There’s enough drama till the dessert arrives. After all, eating out is more about savouring the experience than the spread
I love to eat out. I mean, who doesn’t? A chequered tablecloth is perfect for a multitude of private and social dos. Ice-breaker, interview, proposal, break-up, family outing, anniversary, birthday, pastime and every little non-event in between, you’re in a restaurant sniffing air-conditioned aromas. Somehow though, the food tastes different every time and the bill stretches and contracts like a rubber band.
Let’s try something, dear reader, you and me together. I’ll take you to a virtual restaurant, three times. You’re on an experiment and there’s going to be role play involved. Also, in the interests of psychological enlightenment, you will be expected to foot the bill every time. So if you’re finicky about that sort of thing, be a sport, it’s all virtual. And you tell me if the occasion flavours your food.
Advisory: Do remember that while a restaurant is about food, drink and money, your going to one certainly isn’t.
Act – 1
You’re one half of a couple in love. Or engaged, or newly wed. Now, you’re ushered in, taken to a nice, candle-lit corner. You fidget a little, whisper some inanities, finally settle down and look into each other’s eyes. What happens next? A bit of a blur, isn’t it? I’ll tell you what happened.

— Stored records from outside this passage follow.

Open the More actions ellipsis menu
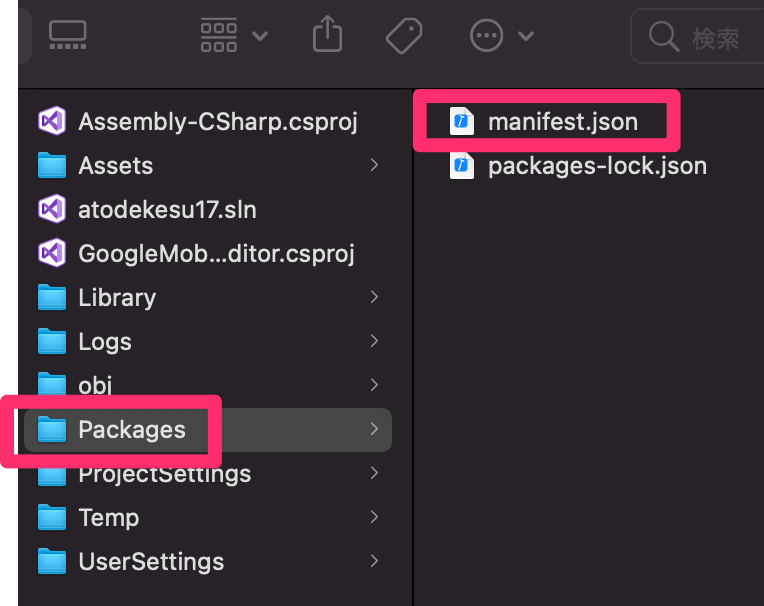764x606 pixels. [501, 36]
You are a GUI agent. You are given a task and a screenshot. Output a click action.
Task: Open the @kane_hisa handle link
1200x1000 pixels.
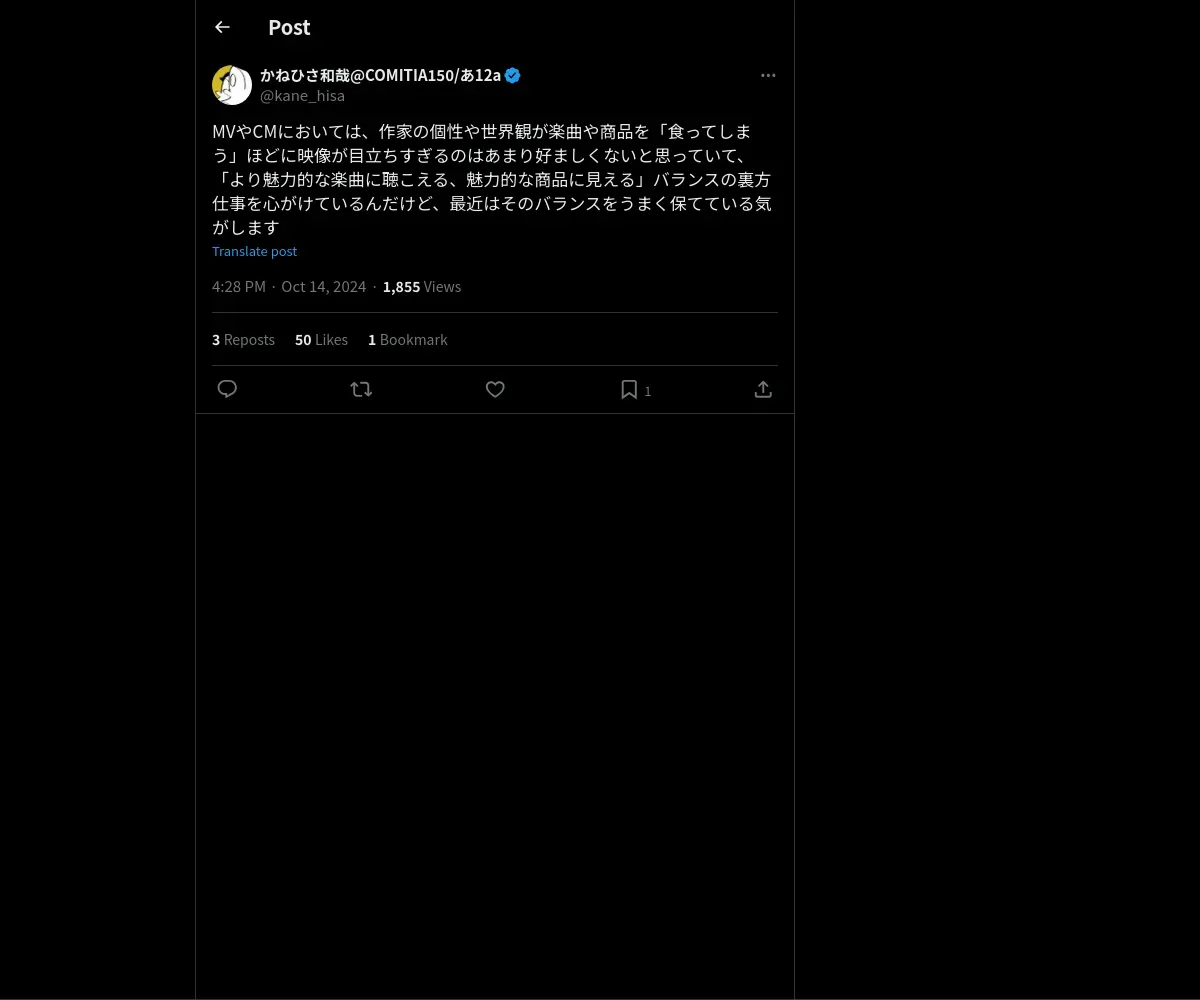click(302, 96)
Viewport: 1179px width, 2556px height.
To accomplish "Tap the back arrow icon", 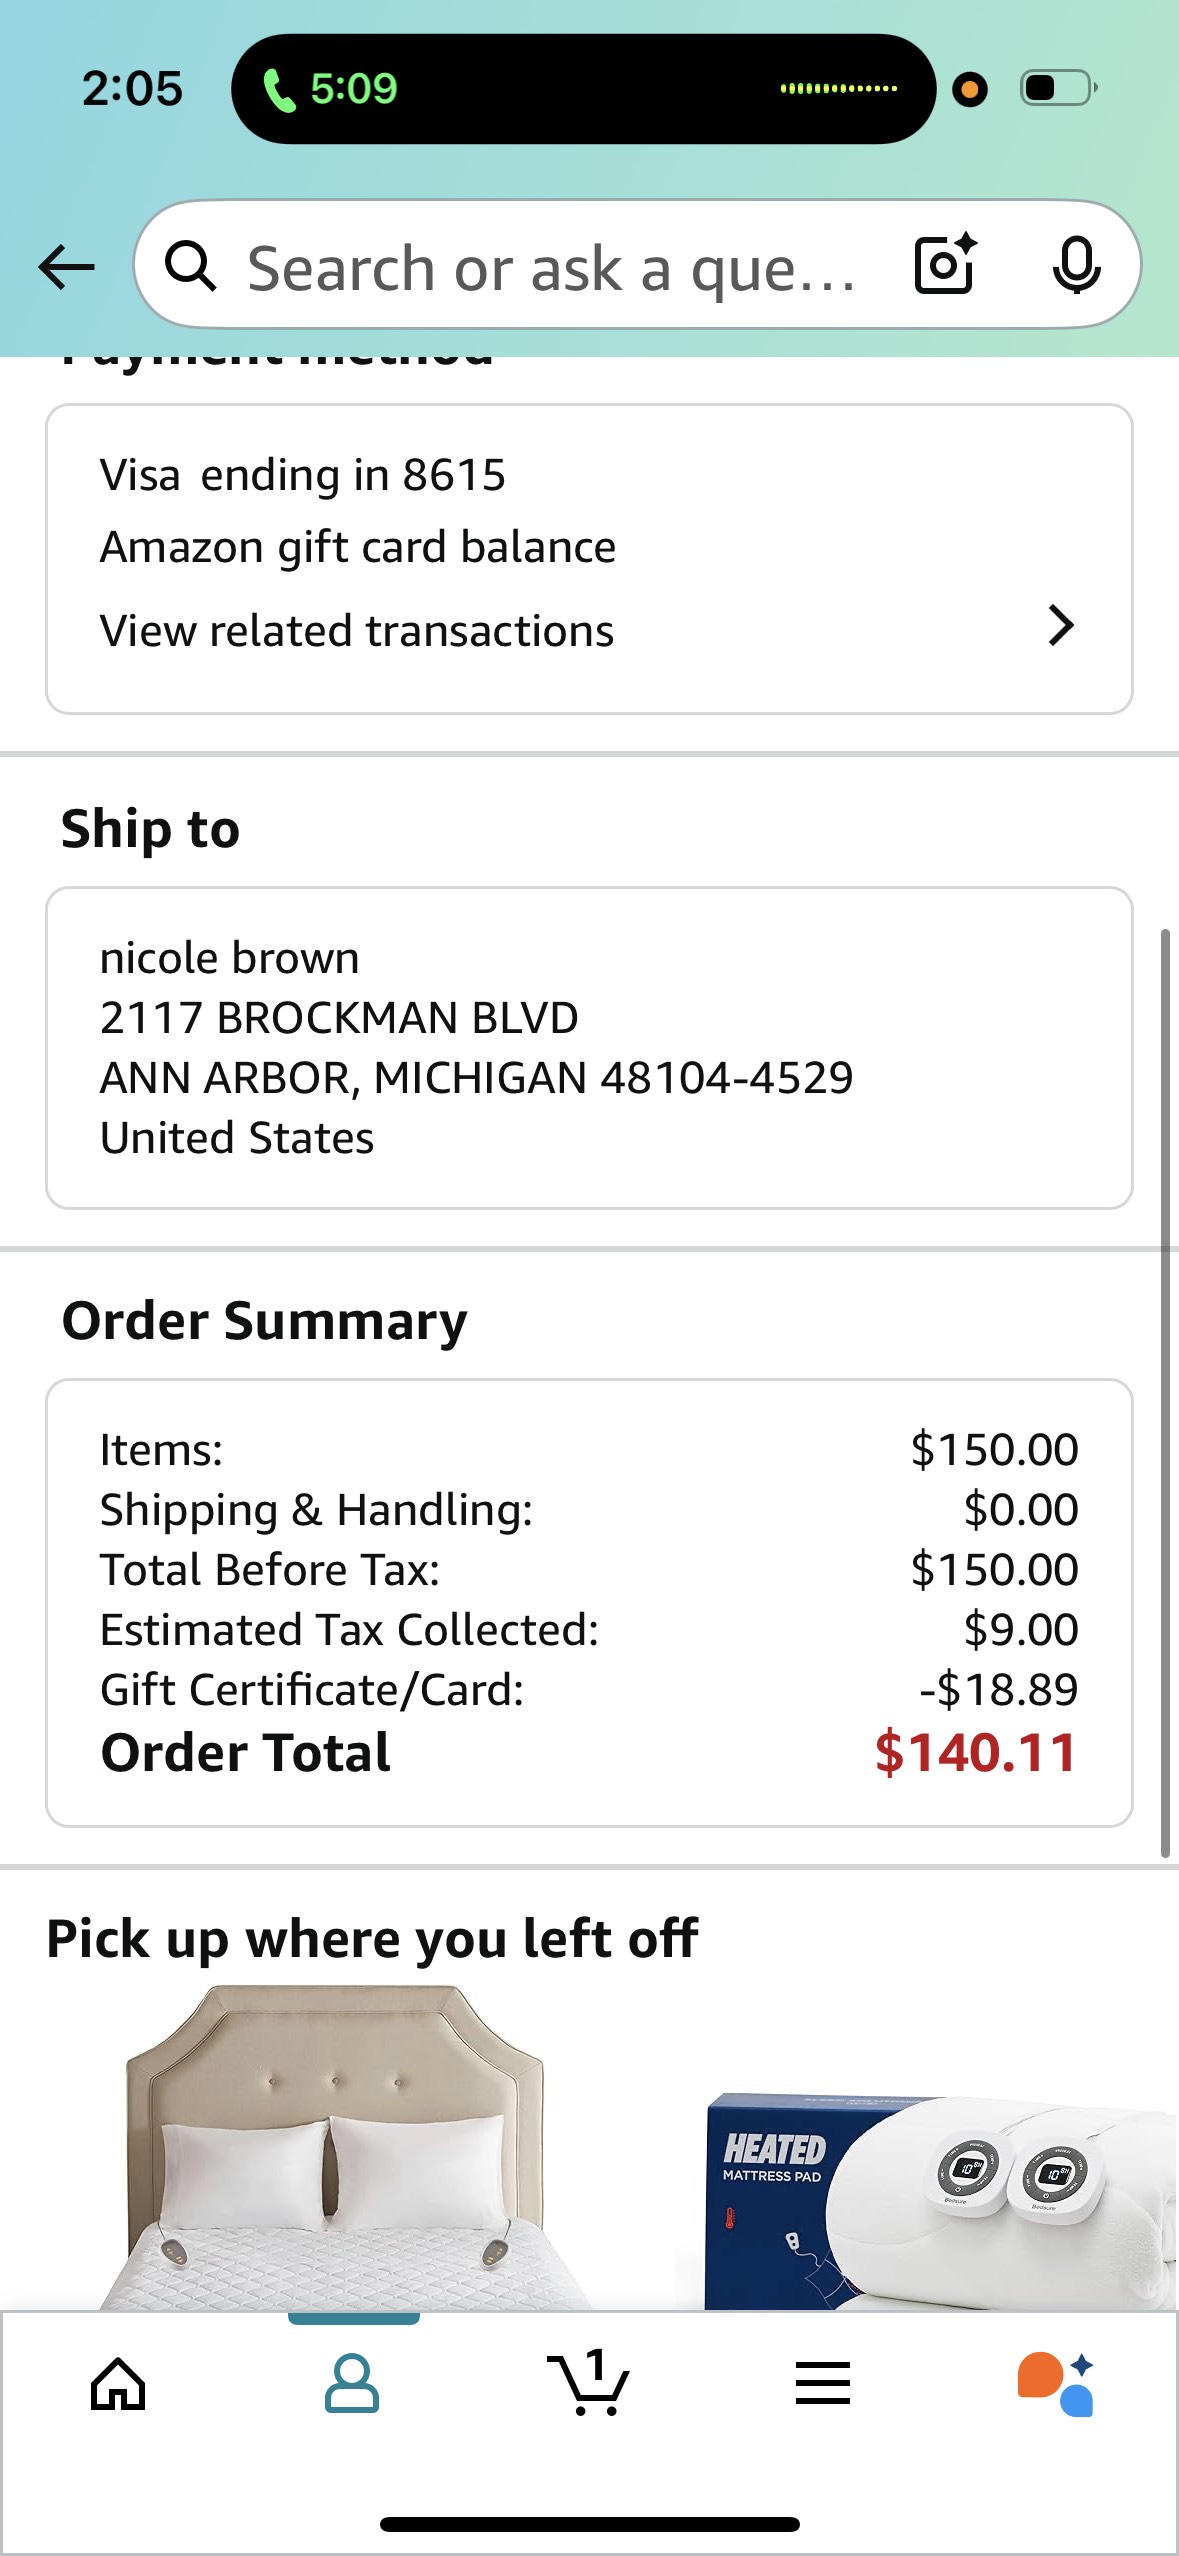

Your order went something like “The second dish…the other thing…beautiful eyes…no soup…lots of it…dessert, whatever.” You spent close to three hours and nearly starved. The waiter brought you your food only when he heard your stomach growling. You had to sign the cheque twice because you’d doodled the first time. Safe to say you neither noticed the food, nor the bill.
Act – 2
Now you’re part of a fairly large, noisy, family. You enter the restaurant like a herd of wildebeest at a river crossing. The staff spring into action, come at you from three directions, spot the head of the family (you), ask how many you are, and quickly drag tables across the hall and join them. A high-chair is brought in the vain hope that the infant can be tied down in it. Then the chaotic ordering begins.
Amidst the undecided, the impatient and the experimental, you grab the waiter and growl, “What can you get me very, very quickly?” Well, on the whole, the outing’s a success, the eating certainly isn’t. You sigh at the doggy bag which could feed an entire kennel. You do pay close attention to the bill, though, which reminds you of Kate Middleton’s bridal train.
Act – 3
The final act is a double date. You and your spouse, with friends who you feel knew you from before you were born. You look at the restaurant and you’re glad you know the place. Everyone’s friendly, everything’s familiar. You browse the menu together, discussing the merits of this dish, the dependability of that, the risk in the other. You place a tall order, wait patiently to be served.
You savour the meal; every sip, every bite, each aroma. As the meal ends, the atmosphere crackles; it’s a contest now. Who makes the quickest grasp for the bill? But you’re an old hand at this. You’d slipped your card to the waiter even before dessert. You know exactly what the meal cost. But the look on your friend’s face as he flips open the leather booklet to find a feedback form and nothing else…priceless.
Take a bow, dear reader. You did well.